| Exercise passage |
▽

Over 327,000 EVE Online players have provided COVID-19 scientists with 330 years of research

Over 327,000 EVE Online players have provided COVID-19 scientists with 330 years of research

This story about gamers' contribution to COVID-19 research, boiled down, in 1:52 minutes.

What's the fuss?

Thousands of players in an MMORPG (Massively Multiplayer Online Role Playing Game) have completed minigames designed by scientists that allows them to study the effects of COVID-19 on the immune system. Not only do gamers get an in-game incentive, but they are also contributing to the good of us all.

The situation

EVE Online is a game that allows its players to live out their futuristic fantasies. From engaging in galactic warfare to the space exploration of over 7,800 star systems, over half a million active gamers have participated in the notoriously complex game. However, over the past year, players have taken a break from the traditional fare to contribute to real-world science in the form of completing minigames.

A citizen-science initiative called Project Discovery, backed by numerous universities and the European Union, has collected 330.69 years of research from 1.37 million analytical tasks performed by EVE Online players. Players are tasked with identifying cell clusters within the blood samples provided in each minigame to trace the effects of COVID-19 on human blood cells. The data generated by players are then shared with the wider scientific community in hopefully coming to a breakthrough in battling the pandemic.

△

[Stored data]
▽

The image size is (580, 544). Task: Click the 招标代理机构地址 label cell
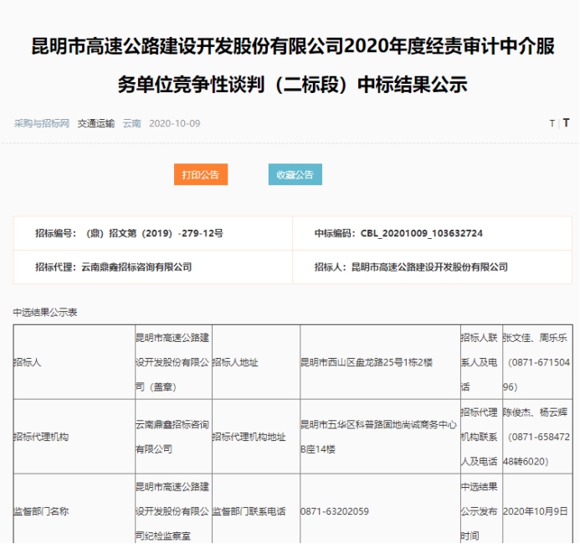click(x=249, y=437)
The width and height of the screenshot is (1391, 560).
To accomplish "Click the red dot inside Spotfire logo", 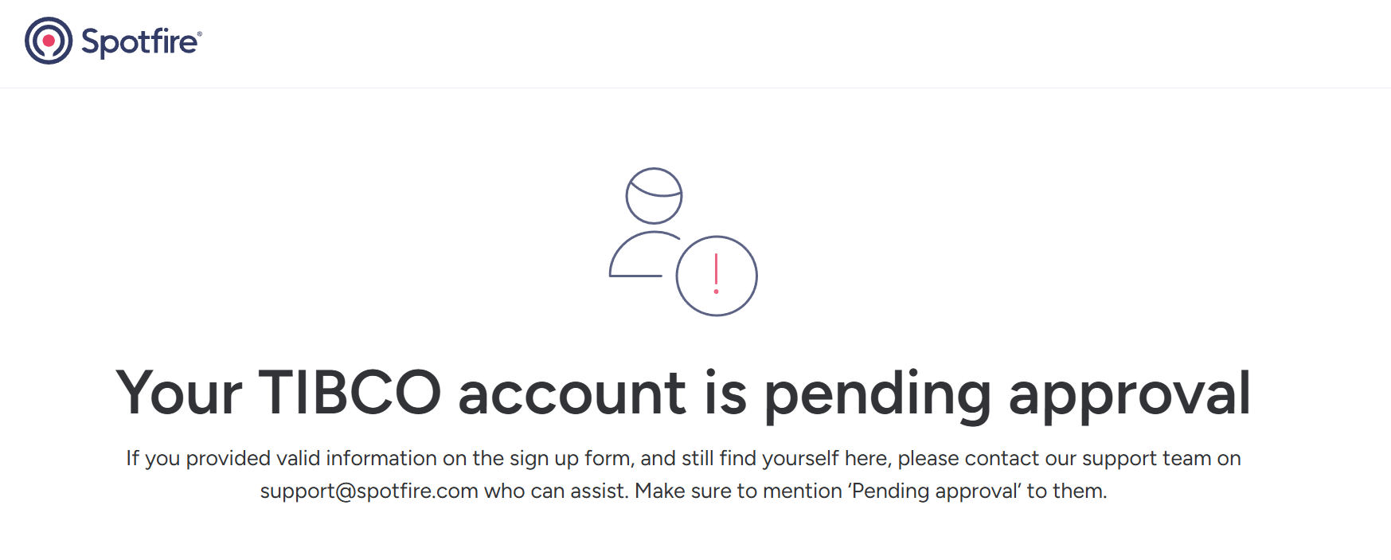I will 49,40.
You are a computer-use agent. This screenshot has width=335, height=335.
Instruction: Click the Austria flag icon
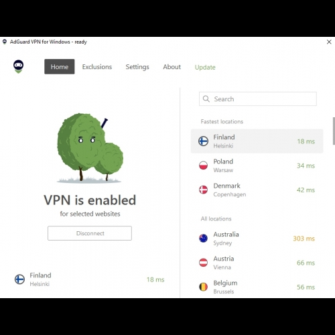point(203,263)
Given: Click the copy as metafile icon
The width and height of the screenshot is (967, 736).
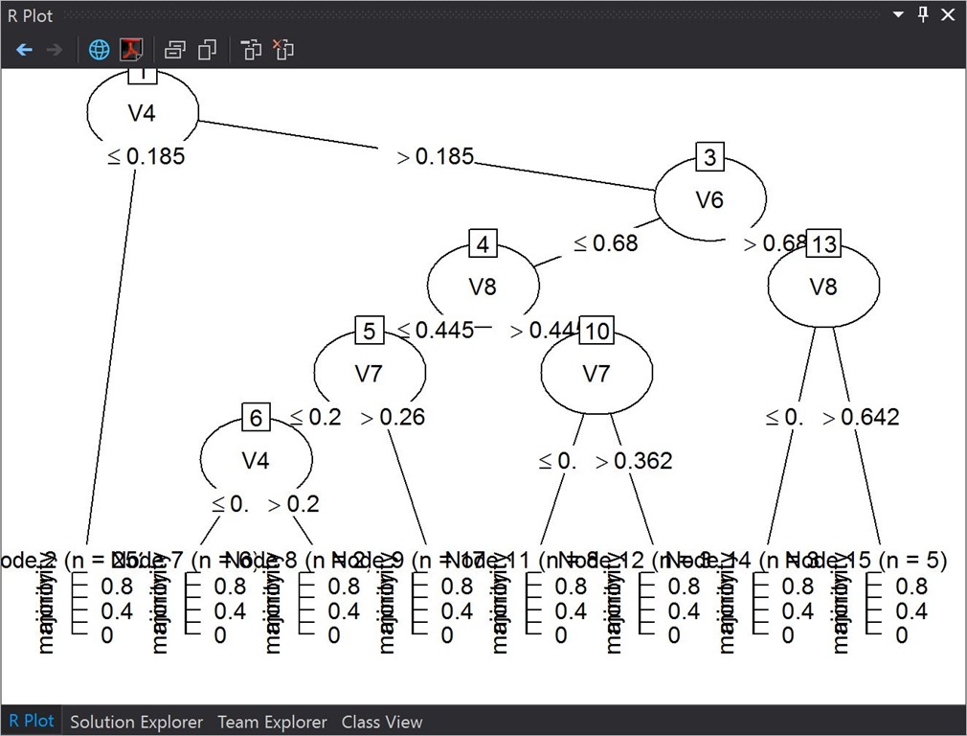Looking at the screenshot, I should click(207, 50).
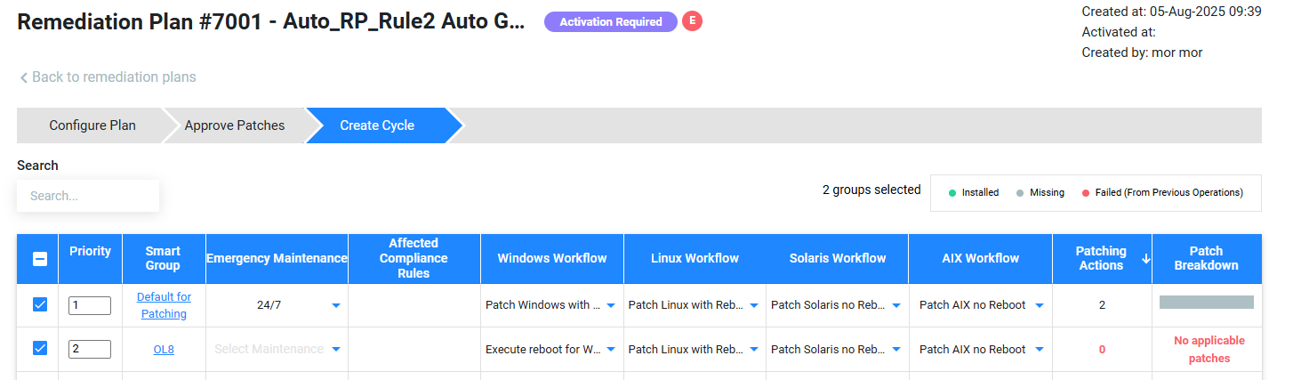Open Patch AIX no Reboot dropdown for OL8
This screenshot has width=1309, height=380.
[x=1038, y=350]
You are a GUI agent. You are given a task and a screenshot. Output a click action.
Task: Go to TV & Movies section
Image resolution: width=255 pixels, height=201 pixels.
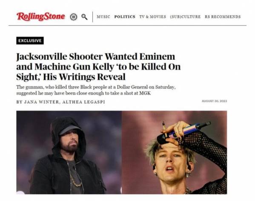point(153,17)
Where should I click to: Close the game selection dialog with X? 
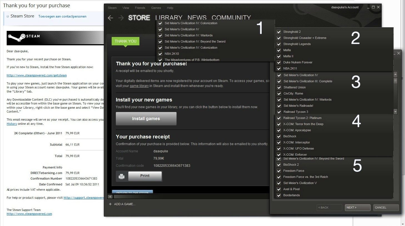click(x=399, y=53)
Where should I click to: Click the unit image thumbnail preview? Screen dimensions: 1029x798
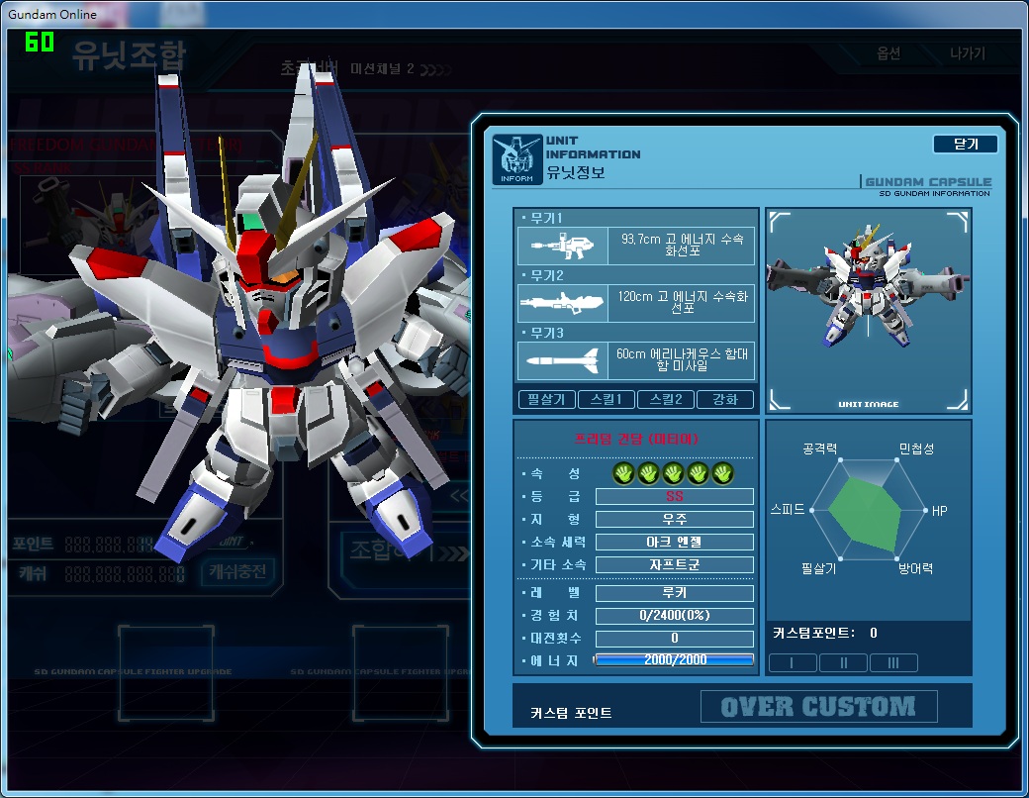pos(869,311)
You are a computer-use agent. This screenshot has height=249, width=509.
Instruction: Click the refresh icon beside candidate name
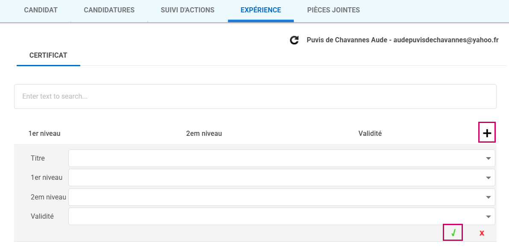pos(294,40)
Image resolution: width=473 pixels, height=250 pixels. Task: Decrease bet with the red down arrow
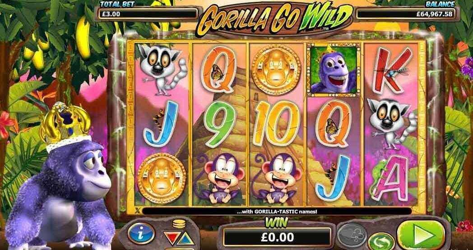[x=171, y=238]
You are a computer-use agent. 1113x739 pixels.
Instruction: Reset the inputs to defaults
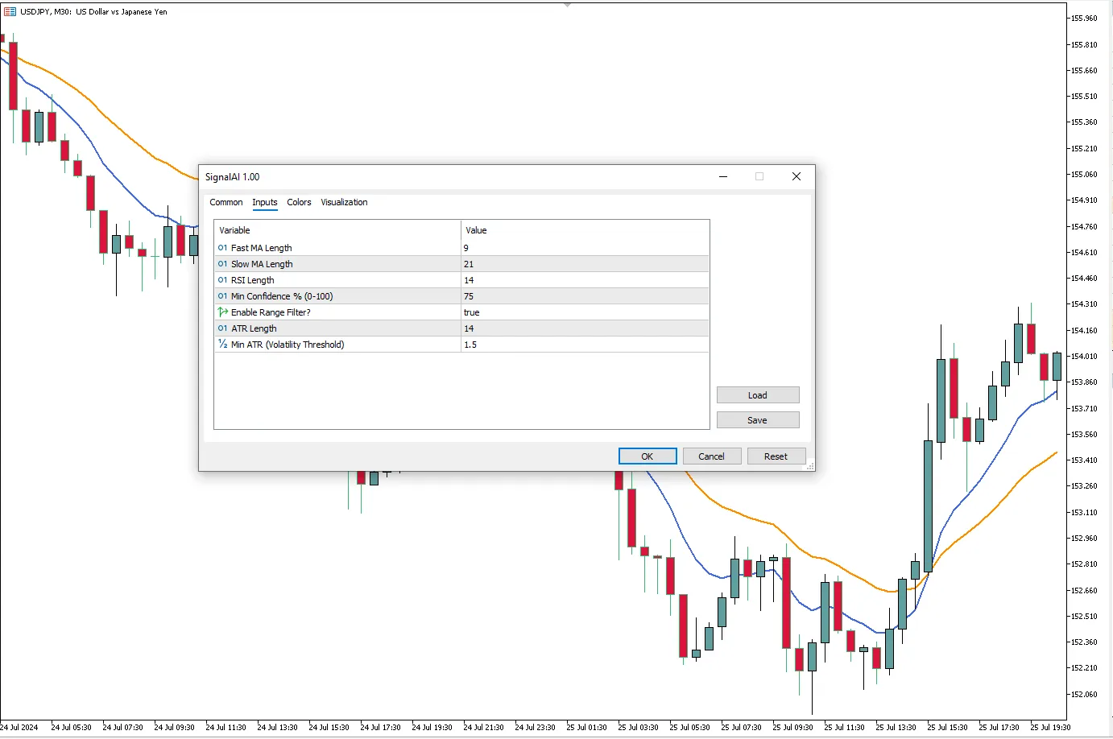point(776,456)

△

| To do |
List every figure written with digits in the article about EVE Online players and COVID-19 research, together with what each one counts or measures.

| Result of the task |
- 327,000: EVE Online players
- 330: years of research provided to COVID-19 scientists
- 1:52: minutes the boiled-down story takes
- 7,800: star systems available for space exploration
- 330.69: years of research collected by Project Discovery
- 1.37 million: analytical tasks performed by EVE Online players